▶ [Task objective]: Look below for the line containing "You are a GUI agent. The screenshot is 2538×1456."; from there, print each line exactly up to and including the line containing "[menuitem] (704, 119)", and stop.
== Data supplied ==
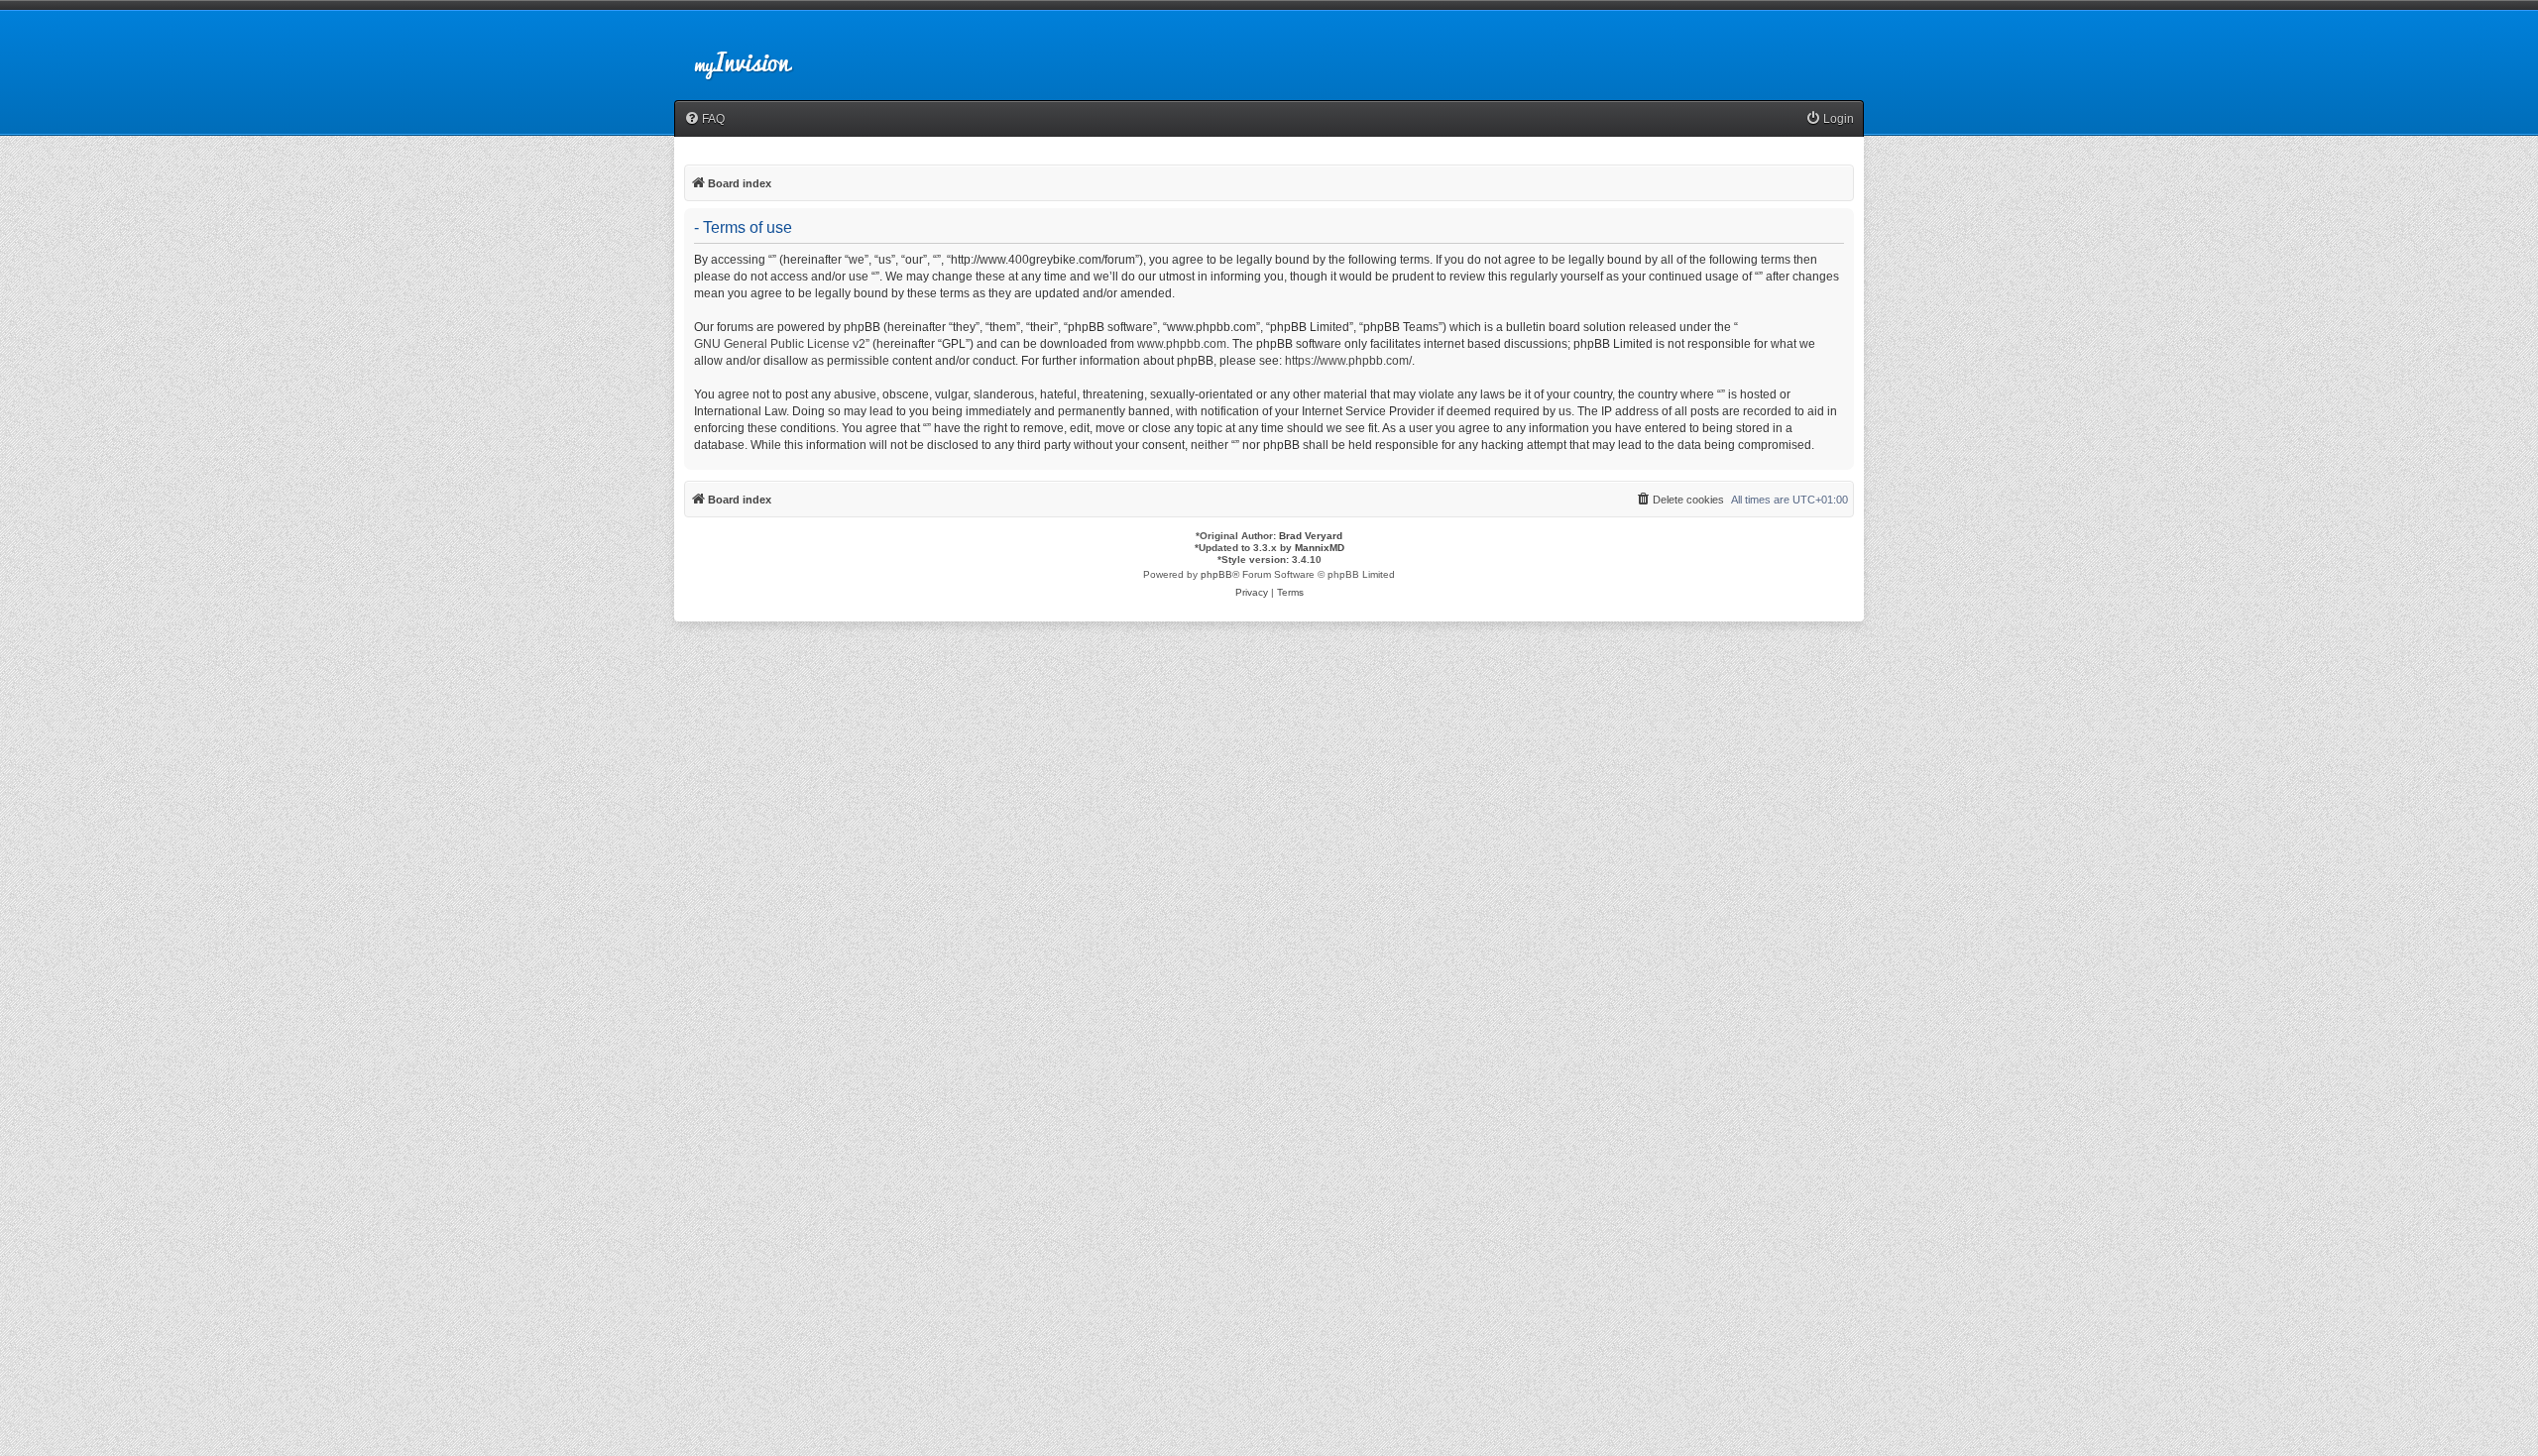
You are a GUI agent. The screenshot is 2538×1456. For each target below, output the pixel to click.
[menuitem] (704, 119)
===
== Data supplied ==
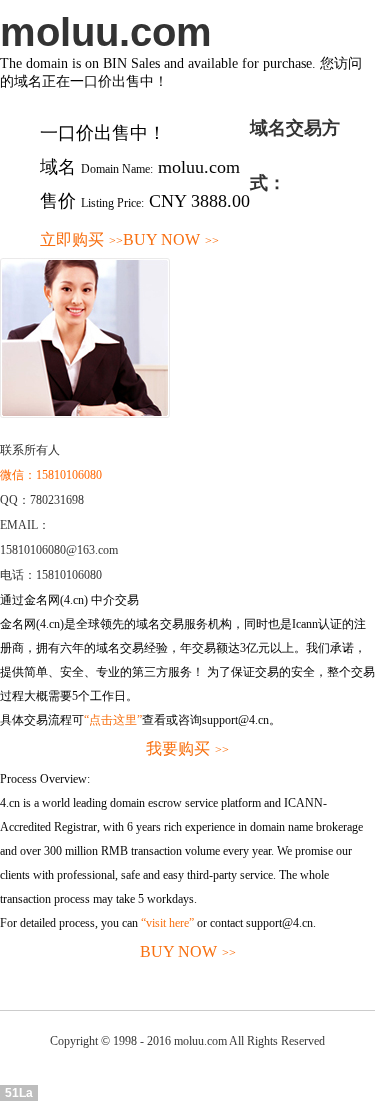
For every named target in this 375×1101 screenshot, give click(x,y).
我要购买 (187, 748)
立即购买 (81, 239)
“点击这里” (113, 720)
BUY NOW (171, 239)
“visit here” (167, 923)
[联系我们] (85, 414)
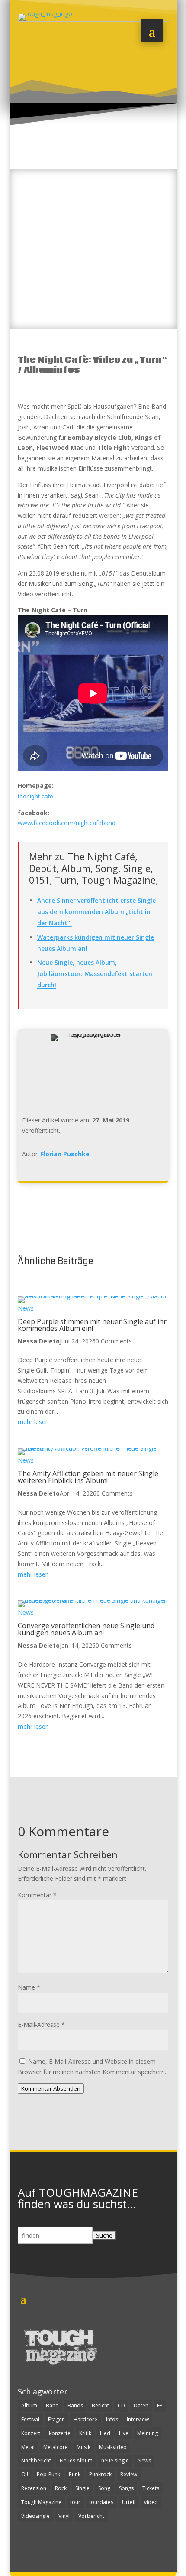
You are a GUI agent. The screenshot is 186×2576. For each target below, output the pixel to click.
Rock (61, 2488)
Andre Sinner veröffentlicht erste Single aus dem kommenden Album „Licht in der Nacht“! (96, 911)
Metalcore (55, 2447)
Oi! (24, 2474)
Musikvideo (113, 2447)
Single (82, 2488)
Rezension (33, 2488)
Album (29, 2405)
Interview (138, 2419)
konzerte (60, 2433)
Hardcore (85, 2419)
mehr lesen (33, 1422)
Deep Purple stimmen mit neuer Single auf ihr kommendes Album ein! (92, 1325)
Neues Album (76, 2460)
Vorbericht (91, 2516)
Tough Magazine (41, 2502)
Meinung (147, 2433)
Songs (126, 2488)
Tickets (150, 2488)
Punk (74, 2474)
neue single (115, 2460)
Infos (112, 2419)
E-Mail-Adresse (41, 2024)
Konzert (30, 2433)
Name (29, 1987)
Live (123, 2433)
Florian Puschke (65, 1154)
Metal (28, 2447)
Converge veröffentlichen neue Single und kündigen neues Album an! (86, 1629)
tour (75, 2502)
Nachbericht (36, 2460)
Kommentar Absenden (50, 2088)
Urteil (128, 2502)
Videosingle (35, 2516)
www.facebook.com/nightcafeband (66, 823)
===
▶ [Answer area]:
You are a GUI agent. The screenshot is 2538×1456. For each target below, output the pixel to click.
[menuitem] (704, 119)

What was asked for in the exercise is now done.